Publication

Improvements to Boolean resynthesis

Abstract

In electronic design automation Boolean resynthesis techniques are increasingly used to improve the quality of results where algebraic methods hit local minima Boolean methods rely on complete functional properties of a logic circuit, preferably including don't care information. Computationally expensive engines such as truth tables, SAT and binary decision diagrams are required to gather such properties. The choice of the engine determines the scalability of Boolean resynthesis. In this paper, we present improvements to Boolean resynthesis, enabling more optimization opportunities to be found at the same or smaller runtime cost as compared to state-of-the-art methods.
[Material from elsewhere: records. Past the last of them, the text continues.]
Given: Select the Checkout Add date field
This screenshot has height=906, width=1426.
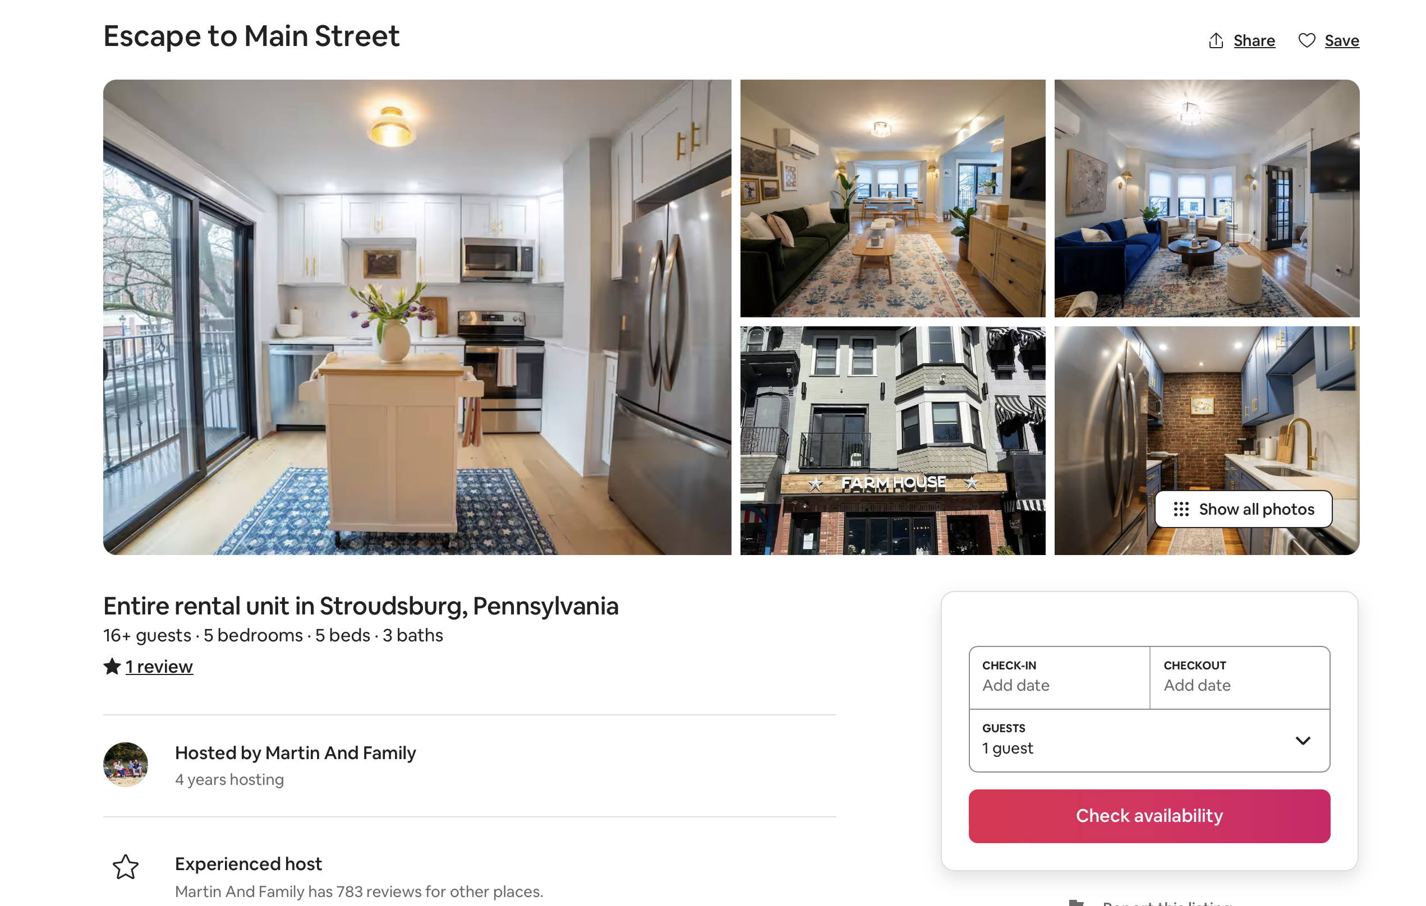Looking at the screenshot, I should pos(1239,678).
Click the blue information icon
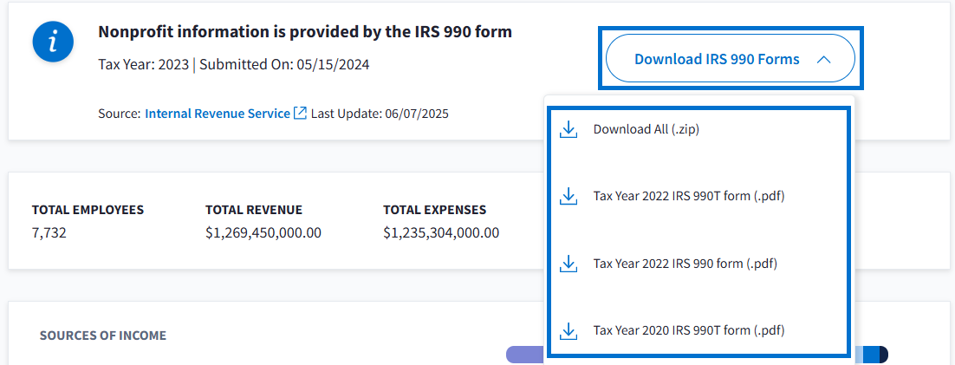This screenshot has width=955, height=365. (x=53, y=42)
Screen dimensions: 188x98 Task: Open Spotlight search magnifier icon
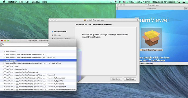[x=179, y=2]
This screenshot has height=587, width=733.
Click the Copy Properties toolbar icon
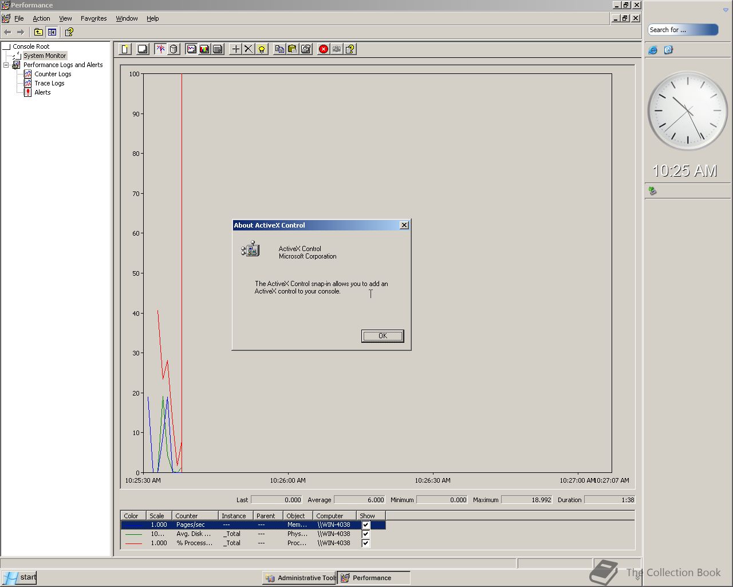tap(279, 49)
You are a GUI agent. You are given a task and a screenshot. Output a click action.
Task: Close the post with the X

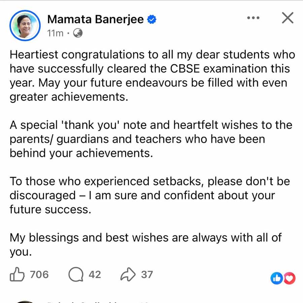[287, 18]
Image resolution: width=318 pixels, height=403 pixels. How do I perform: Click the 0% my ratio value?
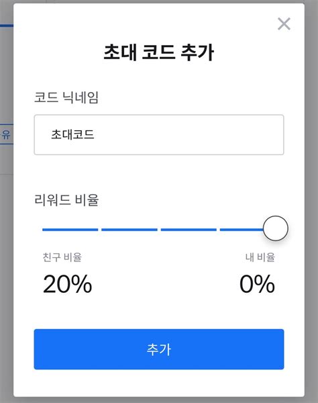click(x=257, y=284)
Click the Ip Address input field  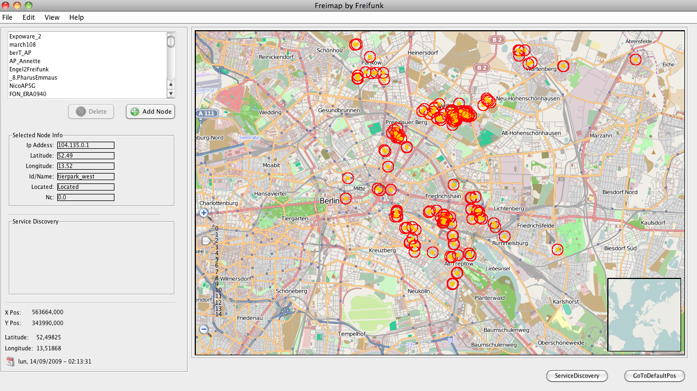(x=85, y=145)
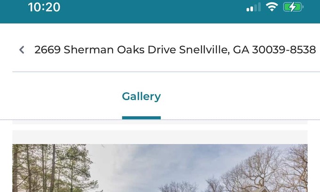Tap the Snellville, GA part of address

pos(214,50)
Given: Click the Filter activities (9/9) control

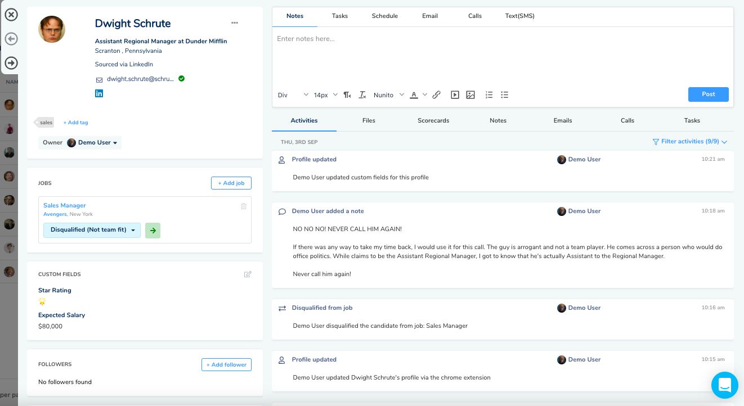Looking at the screenshot, I should [688, 141].
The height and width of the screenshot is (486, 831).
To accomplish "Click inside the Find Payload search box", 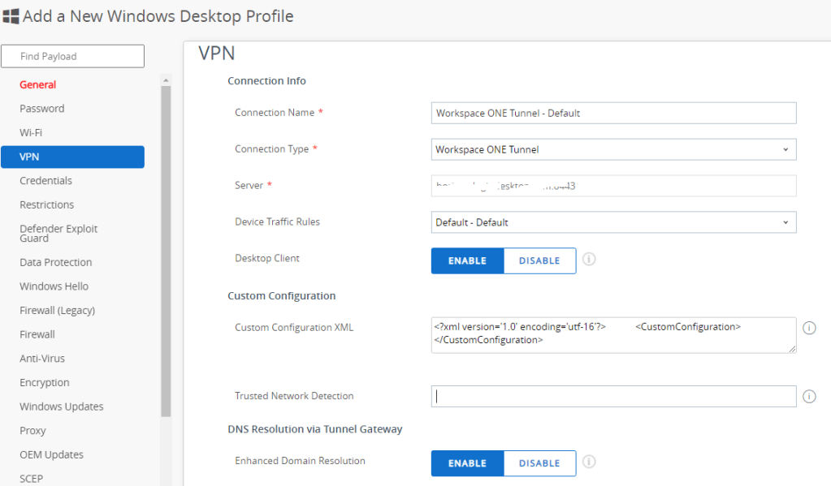I will [72, 56].
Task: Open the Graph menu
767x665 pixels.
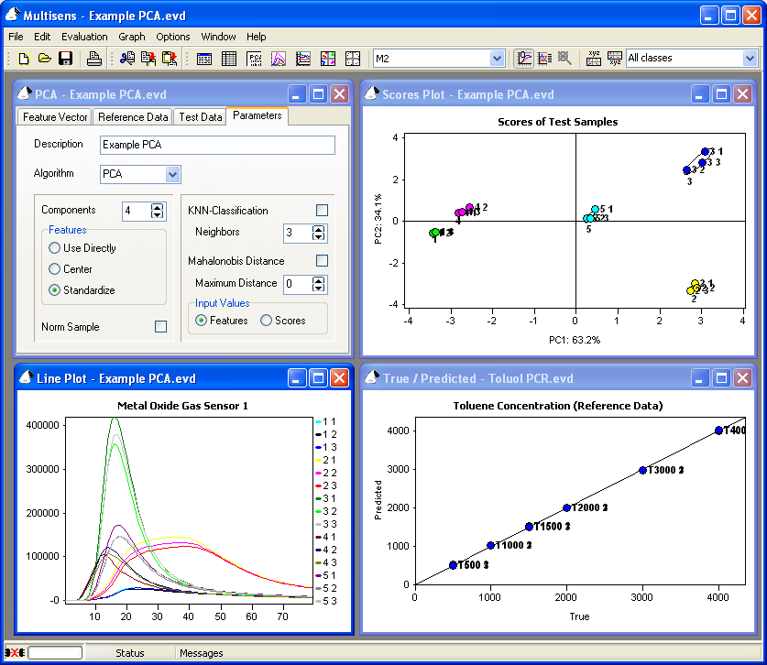Action: (132, 37)
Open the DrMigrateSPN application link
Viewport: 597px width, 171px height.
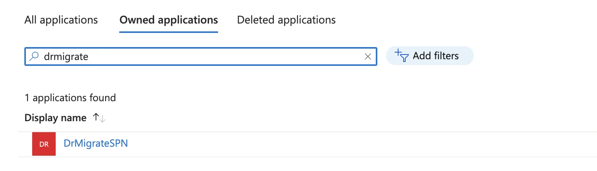(x=96, y=144)
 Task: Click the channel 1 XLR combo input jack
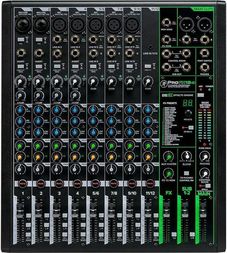tap(21, 24)
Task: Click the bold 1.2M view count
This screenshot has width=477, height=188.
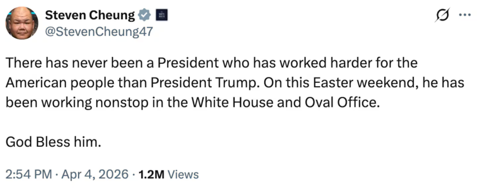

Our contributions include (i) a theory of Boolean filtering to drastically reduce the number of gates processed and still retain all possible optimization opportunities, (ii) a weaker notion of maximum set of permissible functions, which can be computed efficiently via truth tables, (iii) a generalized refactoring engine that supports multiple representation forms, and (iv) a practical Boolean resynthesis flow, which combines the techniques proposed so far. Using our Boolean resynthesis on the EPFL benchmarks, we improve 10 of the best known area results in the synthesis competition. Embedded in a commercial El)A flow for ASICs, the Boolean resynthesis flow reduces the area by -2.67% and total negative slack by -5.48%, after physical implementation, at negligible runtime cost.